Dan Richter - Lektüreblog
Die Erzählungen aus 1001 Nächten und anderes

Samstag, 11. Oktober 2008

269. Nacht d)

Was ich mal mochte, jetzt aber nicht mehr

  • Vollmilchschokolade

  • Beethoven

  • Fernsehen überhaupt und Talkshows im Speziellen

  • Recht behalten

  • Auf Rockkonzerte gehen

  • Otto Waalkes

 Was ich mal nicht mochte, jetzt aber schon

  • Ingwer

  • Tanztheater

  • Goethe

  • Mozart

  • Ein Telefon besitzen

  • Yoga

  • Soziologische Systemtheorie und Konstruktivismus

 Was ich mal nicht mochte, jetzt aber immer noch nicht

  • Tocotronic

  • Fisch

  • Orgelfugen

  • Samt

  • Kalt duschen

  • Fußballgucken

  • Walt-Disney-Comics

Was ich mal mochte, jetzt komischerweise immer noch

  • Boney M.

  • Honig

  • Früh aufstehen

  • atonale Musik von Hanns Eisler

  • Texte meiner Kollegen der Chaussee der Enthusiasten

  • Zaubertricks

***

Alâ ed-Dîn hört auf seine Mutter, schmeißt Ring und Lampe weg.
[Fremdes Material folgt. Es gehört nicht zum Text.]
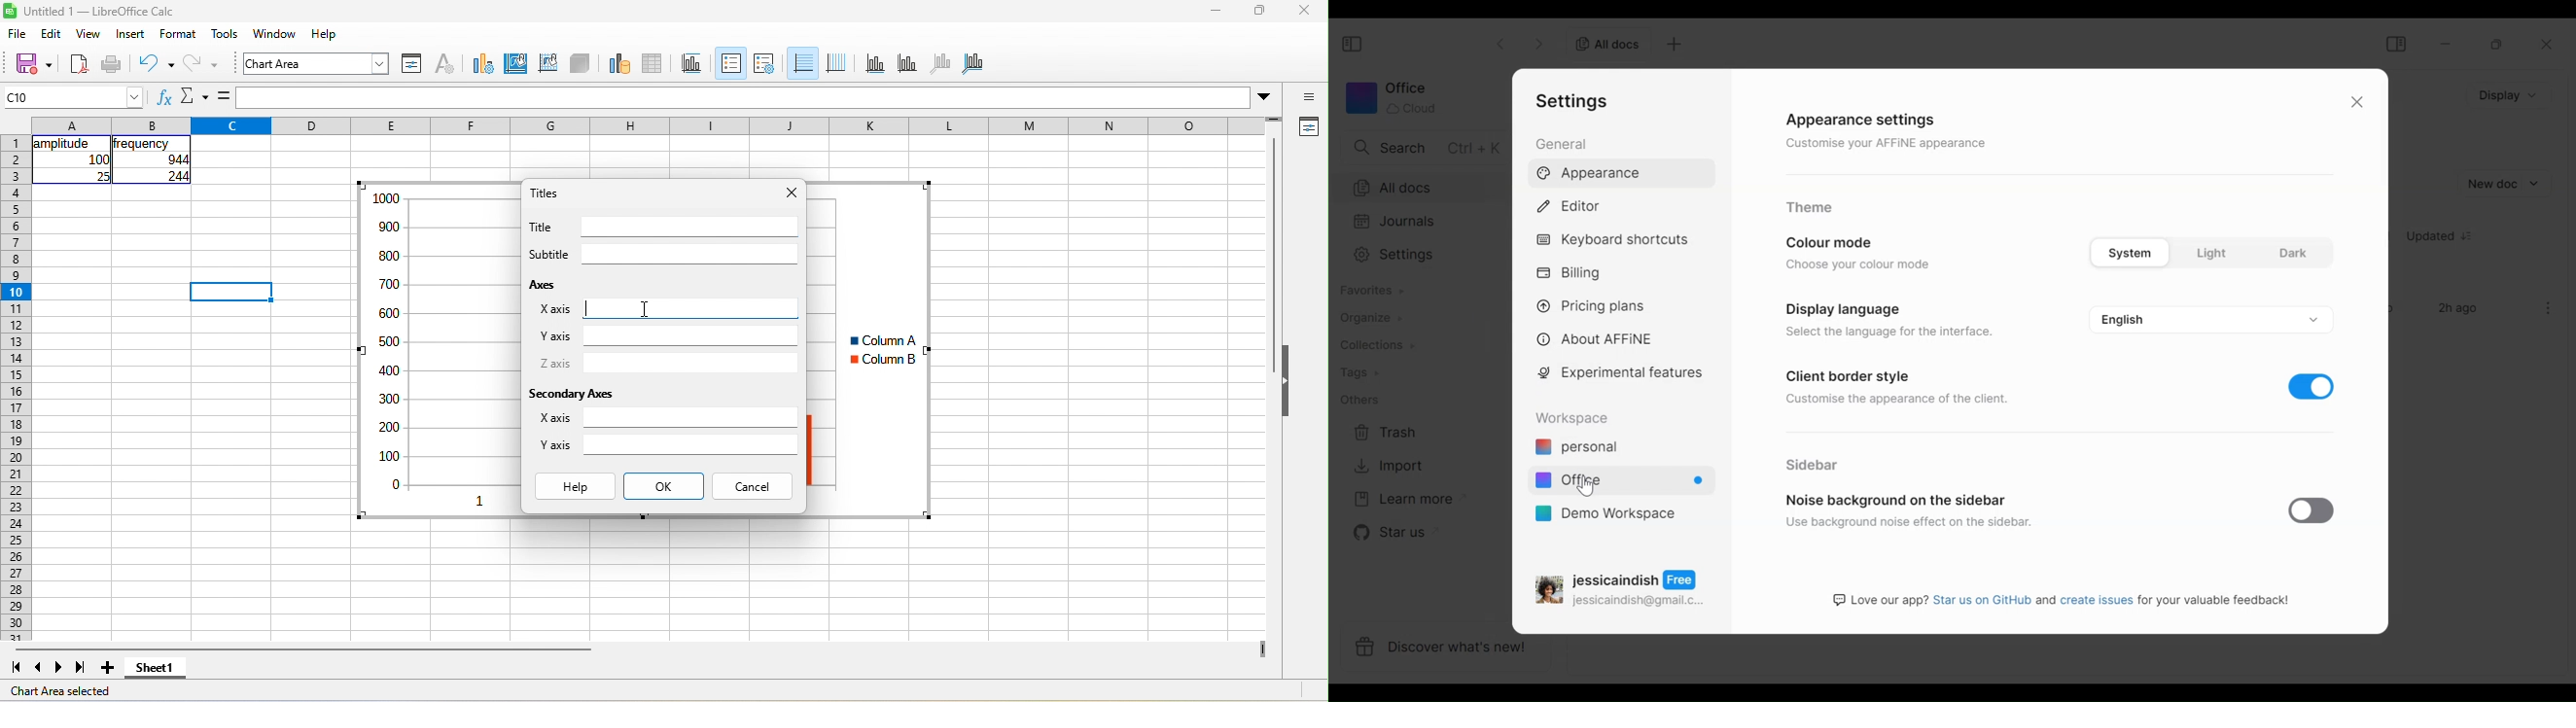 The image size is (2576, 728). I want to click on Show/Hide Sidebar, so click(2396, 44).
Ende der Geschichte.

Alâ ed-Dîn besteht darauf, die Lampe zu behalten. In den folgenden Tagen leben sie vom Verkauf der Schüsseln, deren Wert Alâ ed-Dîn nicht kennt. Er nimmt eine nach der anderen zum Basar, und verkauft sie einem Juden,

der gemeiner war als der Teufel.

Für jede Schüssel erhält er einen Dinar und der Jude flucht insgeheim, dass er ihm

nicht einen Dreier gegeben hatte.


Dreier 17. Jh. (Abb. Numispedia)

 


Golddinar 5. Jh. (Abb. Numispedia)

Scheint eine seltsame Übersetzung aus dem Französischen zu sein. Denn der Dreier als Kleinmünze war nur in Norddeutschland gebräuchlich, nicht aber in Frankreich. In China schon gar nicht.
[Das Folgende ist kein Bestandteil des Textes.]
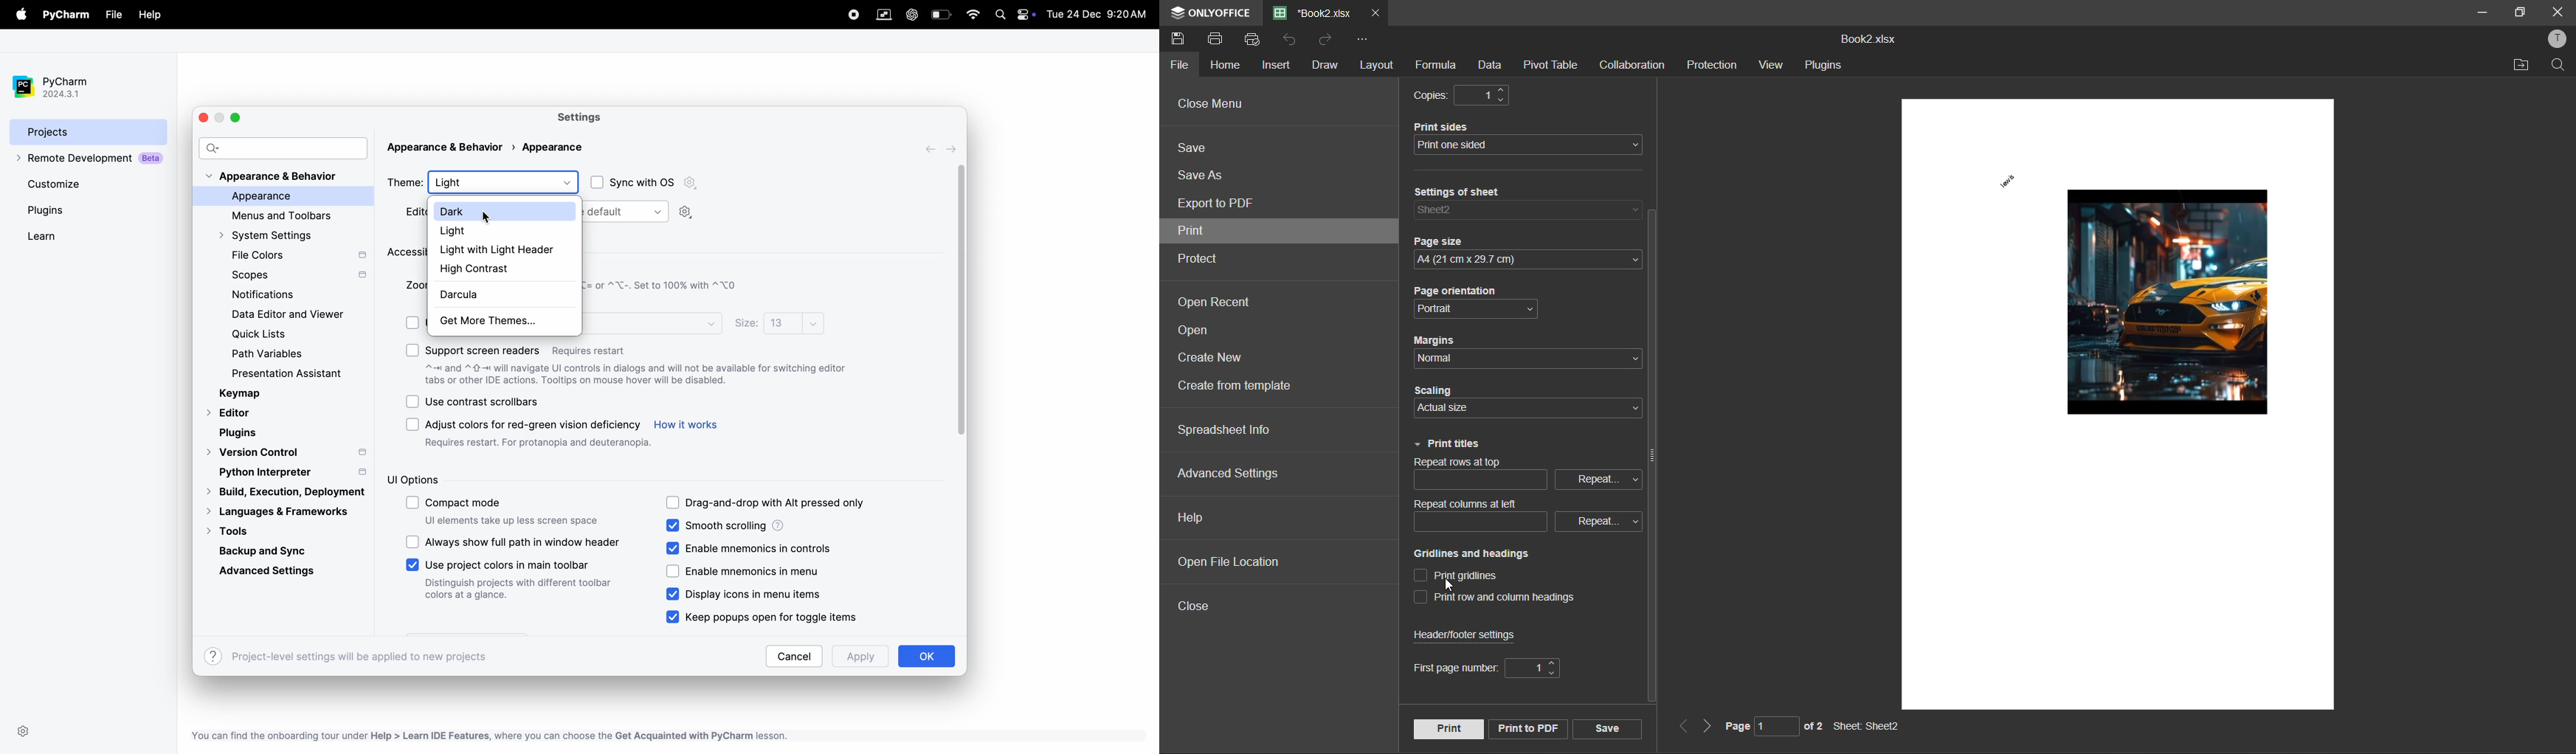 The image size is (2576, 756). What do you see at coordinates (1446, 444) in the screenshot?
I see `print titles` at bounding box center [1446, 444].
Nachdem die zehn Schüsseln und auch noch der Tisch verkauft sind, rubbelt Alâ ed-Dîn wieder an der Lampe, alles wiederholt sich. Nach dem Verbrauch der Lebensmittel will er wieder die Schüsseln verkaufen, wird aber von einem muslimischen Händler abgefangen, der ihn darüber aufklärt, dass

den Juden das Gut der Muslime, die den einigen Allah, den Erhabenen verehren, als erlaubte Beute gilt.

Man beachte, dass diese antisemitischen Zeilen vom Franzosen Galland verfasst wurden.
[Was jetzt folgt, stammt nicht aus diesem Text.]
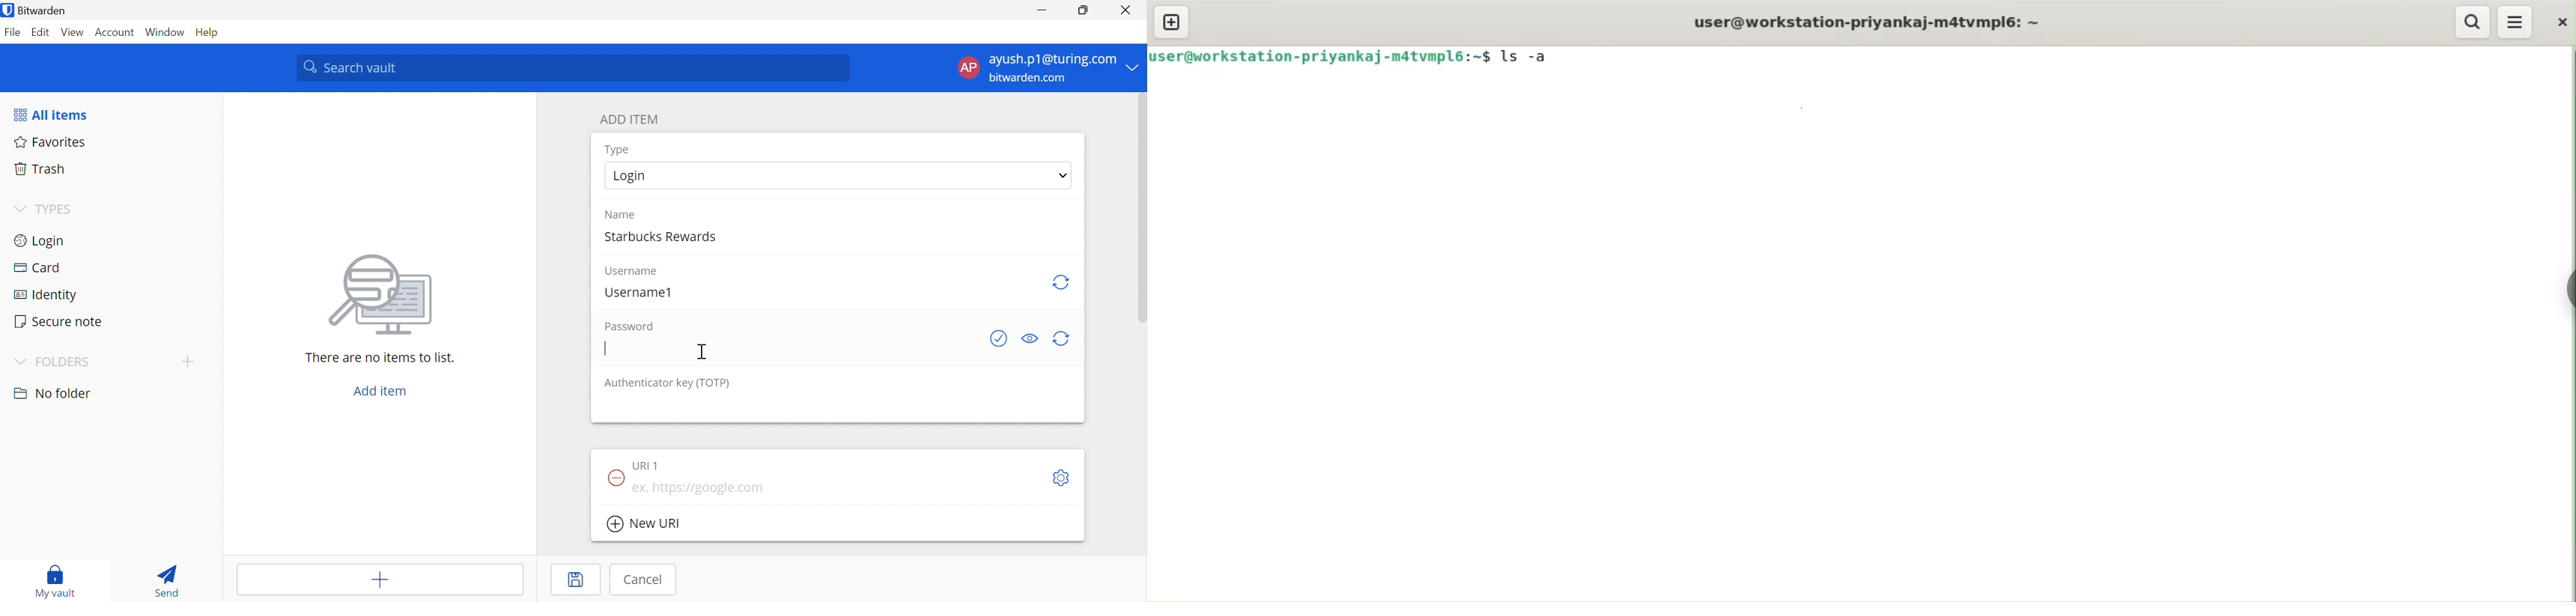 This screenshot has height=616, width=2576. What do you see at coordinates (2569, 290) in the screenshot?
I see `sidebar` at bounding box center [2569, 290].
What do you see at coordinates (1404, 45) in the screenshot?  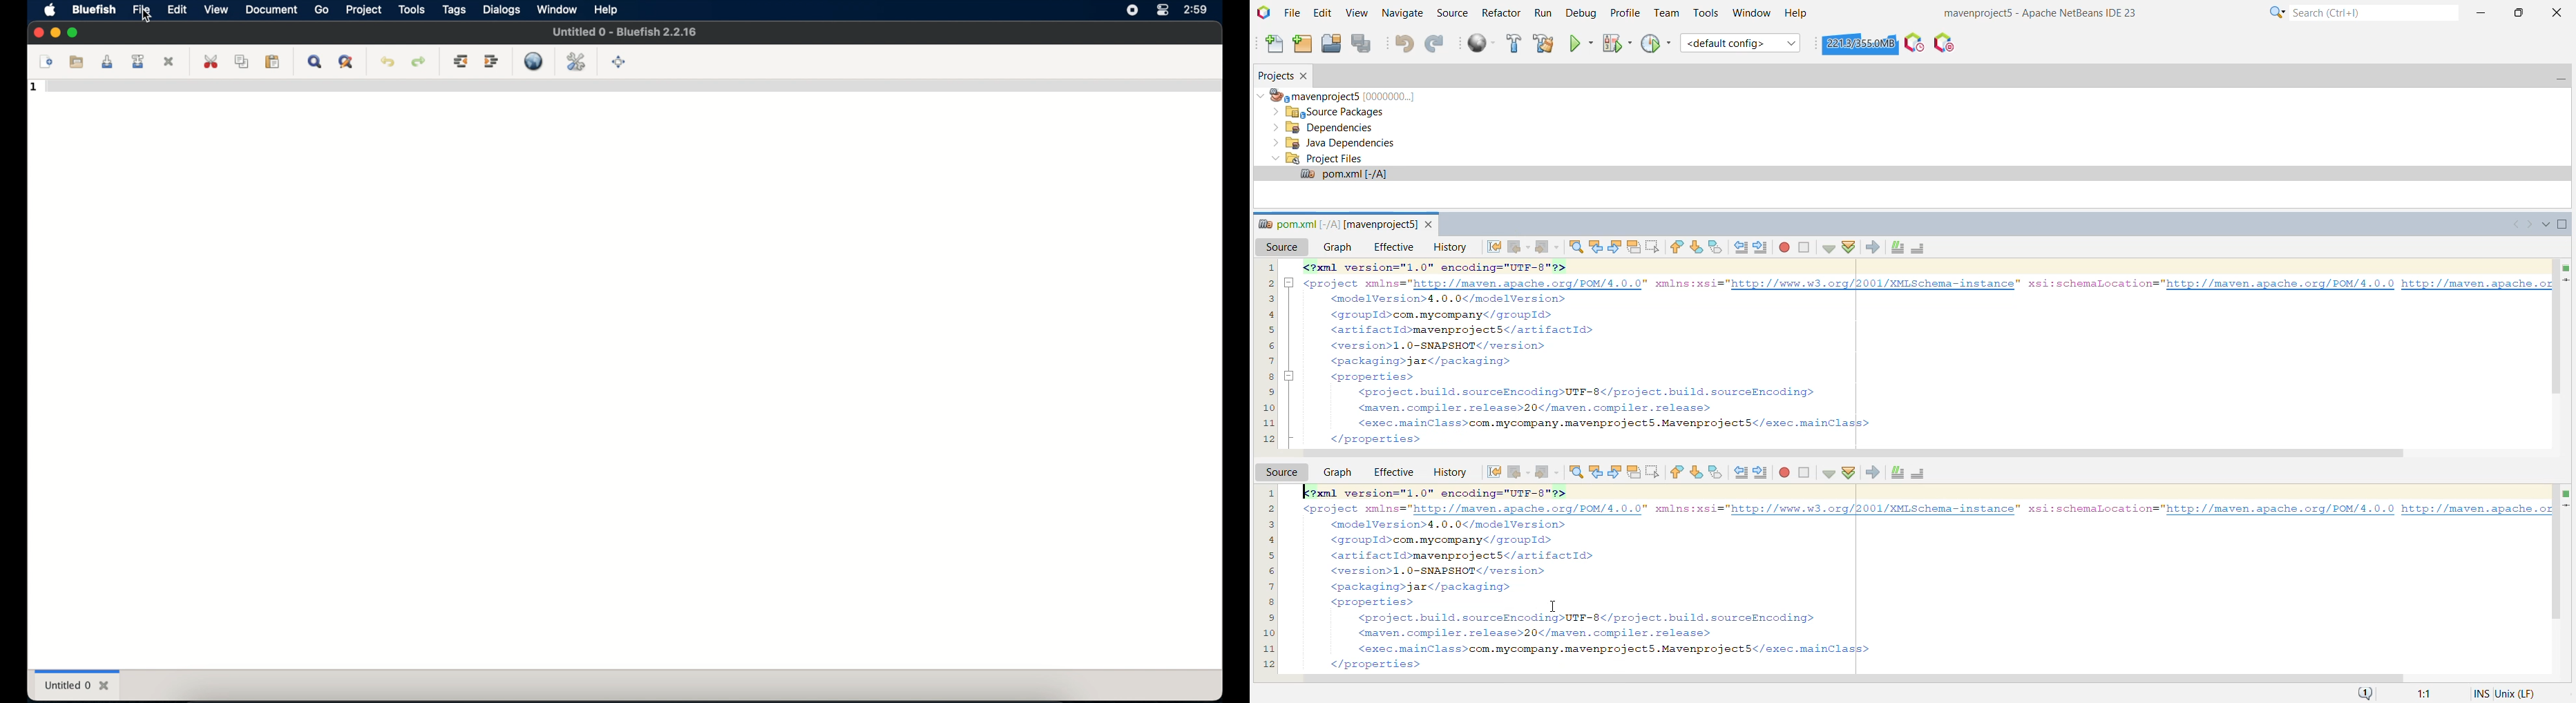 I see `Undo` at bounding box center [1404, 45].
Der muslimische Händler gibt ihm siebzig Dinar pro Schüssel, und Alâ ed-Dîn lernt nun auf dem Basar das Handeln, verkehrt auch unter Juwelieren und erfährt so, dass die Steine, die er aus der Höhle geholt hatte, keine Glasmurmeln sind, sondern Edelsteine.
Eines Tages läuft ein Ausrufer durch die Straßen der Stadt und befiehlt allen, sich zu verbergen,

denn die Herrin Badr el-Budûr, die Tochter des Sultans will sich ins Bad begeben. Jeder, der diesen Befehl übertritt, wird mit dem Tode bestraft werden.

Wie lange war wohl die Prinzessin nicht mehr baden?

Um sie zu beobachten, versteckt sich Alâ ed-Dîn hinter der Tür des Badehauses.

Wer streute Zauberschminke wohl auf die Blicke ihr
Und pflückte Rosenblüten wohl von der Wange ihr?
Ein nächtlich Dunkel ziert der Haare schwarze Pracht,
Doch ihrer Stirne Licht erhellt die finstre Nacht.

Die ersten Verse in dieser Erzählung. Man beachte den Primreim der ersten beiden Zeilen.

Alâ ed-Dîn kehrt heim, legt sich nieder und wird liebeskrank.